Ekaterinburg Russia. Ekaterinburg History. Part 2
History of Ekaterinburg, Russia. Part 2
Ekaterinburg emblem: The upper part of escutcheon depicts a bear with the Gospel on its back. The bear with the Gospel is depicted on the red background thus reflecting the city’s belonging to Permskaya province, The lower part of the emblem represents a silver smelting furnace and a ore mine. These elements are painted on the green background and symbolize rich ore deposits of Ekaterinburg area.
From the beginning of the 19th century Ekaterinburg industry began changing gradually. Mechanical factories appeared in the city. They put in order the production of steam-engines and other equipment. The production of plants played an important role in technical reequipment of mining industry and metallurgy of the Urals. At the same time fat-melting, clothing and matching industries, a part of the private sector, began developing. Thus Ekaterinburg took the first place among Ural towns by the volume of the gross produce of the private industry.
In 1807, Ekaterinburg of Russia got the status of a "mining city" due to the city's place in the country's economics. Ekaterinburg of Russia took the leading position in cast iron and copper production, guns and cannon-balls casting, cold steel manufacture, and other spheres. In addition, metallurgical and metal mining plants of the Ural and Siberia had their Headquarters in Ekaterinburg. The Headquarters had different names in different periods of time. It was called Siberian Supreme Mining Command, Ober-Bergamt, Ural Mining Administration. It comprised several structures: mining courts, mining police, central mining drugstore and the city’s garrison submitted to the chief of the mining plants of the Ural Mountains.
Owing to its unique location on the border of Europe and Asia, Ekaterinburg played an important role as a trade mediator between two parts of the world. By the middle of the 19th century commercial intercourse of Ekaterinburg was valued at 8 millions rubles per year, and by the end of the 19th century it increased almost three times more. Such growth was connected with railway lines construction. The first railway line Perm -Ekaterinburg was launched to operation in 1878 year. Railway line Ekaterinburg -Tyumen went into operation seven years later and in 1897 Ekaterinburg-Chelyabinsk line began functioning. It allowed Ekaterinburg to join the general railway network of the country.

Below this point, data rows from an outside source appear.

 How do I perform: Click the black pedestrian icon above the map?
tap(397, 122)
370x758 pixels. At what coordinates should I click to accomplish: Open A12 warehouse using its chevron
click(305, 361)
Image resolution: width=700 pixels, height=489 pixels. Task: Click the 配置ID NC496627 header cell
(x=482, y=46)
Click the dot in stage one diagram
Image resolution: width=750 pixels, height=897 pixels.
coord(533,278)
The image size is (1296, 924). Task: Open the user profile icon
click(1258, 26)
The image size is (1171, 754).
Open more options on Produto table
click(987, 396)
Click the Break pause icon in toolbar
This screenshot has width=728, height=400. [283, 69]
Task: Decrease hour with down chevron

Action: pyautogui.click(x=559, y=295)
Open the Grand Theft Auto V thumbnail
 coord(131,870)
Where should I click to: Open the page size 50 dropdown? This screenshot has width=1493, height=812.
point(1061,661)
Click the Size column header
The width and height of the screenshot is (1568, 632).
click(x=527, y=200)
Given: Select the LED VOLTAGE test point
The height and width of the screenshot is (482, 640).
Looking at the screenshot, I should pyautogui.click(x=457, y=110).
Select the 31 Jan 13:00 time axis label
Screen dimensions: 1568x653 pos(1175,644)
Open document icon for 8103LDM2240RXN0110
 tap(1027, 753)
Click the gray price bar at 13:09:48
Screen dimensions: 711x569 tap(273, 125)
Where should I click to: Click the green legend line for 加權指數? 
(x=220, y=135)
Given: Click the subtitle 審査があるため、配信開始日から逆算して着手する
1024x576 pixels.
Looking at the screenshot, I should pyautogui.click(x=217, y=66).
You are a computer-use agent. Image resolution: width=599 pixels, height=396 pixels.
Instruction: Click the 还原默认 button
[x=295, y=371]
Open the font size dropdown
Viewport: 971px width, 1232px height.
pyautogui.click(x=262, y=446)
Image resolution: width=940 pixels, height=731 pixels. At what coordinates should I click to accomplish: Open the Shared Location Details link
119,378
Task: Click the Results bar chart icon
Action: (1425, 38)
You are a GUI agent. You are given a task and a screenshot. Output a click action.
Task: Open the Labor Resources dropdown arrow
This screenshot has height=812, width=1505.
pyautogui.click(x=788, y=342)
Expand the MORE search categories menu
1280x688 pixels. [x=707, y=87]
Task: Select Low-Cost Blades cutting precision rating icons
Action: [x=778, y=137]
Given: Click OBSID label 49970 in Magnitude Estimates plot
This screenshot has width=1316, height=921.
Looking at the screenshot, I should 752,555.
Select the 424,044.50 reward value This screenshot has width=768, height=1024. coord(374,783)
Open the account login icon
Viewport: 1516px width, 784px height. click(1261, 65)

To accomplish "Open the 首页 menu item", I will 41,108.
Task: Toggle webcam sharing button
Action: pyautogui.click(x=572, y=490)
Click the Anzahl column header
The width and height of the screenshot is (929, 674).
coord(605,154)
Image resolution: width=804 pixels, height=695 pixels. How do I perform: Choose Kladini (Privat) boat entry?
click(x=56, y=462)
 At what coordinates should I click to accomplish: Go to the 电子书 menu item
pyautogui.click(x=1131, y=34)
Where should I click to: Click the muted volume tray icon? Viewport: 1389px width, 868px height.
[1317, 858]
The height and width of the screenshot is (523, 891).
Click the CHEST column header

Industry and trade development was accompanied by appearance of banking system. In 1843 the department of the State Bank was opened. By the beginning of the 20th century private Siberian and Volgsko-Kamskij banks together with the municipal Public bank worked. Soon Russian Foreign Commerce Bank, Siberian Trade Industry Bank and Russian-Asian Bank opened their departments in Ekaterinburg. Their summed transactions were more than one billion rubles a year.
Not only economic potential grew but population too. In 1807 year 10 000 people lived in Ekaterinburg, in 1897, population was estimated as 43 200 people and before the revolution of 1917 there were 71,5 thousand inhabitants. Ekaterinburg took the second place after Perm in the number of population among Ural towns.
Gradually Ekaterinburg became known in Russia. Ekaterinburg itself, its lapidary factory and the mint were visited by famous Russian people. Among them were Russian academician I.Gmelin, captain-commander V.Bering, an outstanding explorer S.Cheljuskin, English scientist T.Atkinson, German scientist F.Nansen. In 1824 tsar Alexander I visited the city and in 1837 a heir of the throne and intending emperor Alexander II paid a visit to Ekaterinburg. All of them, with rare exception, liked the city and had best memories about Ekaterinburg, its people, architecture, techniques and technologies of leading mining plants.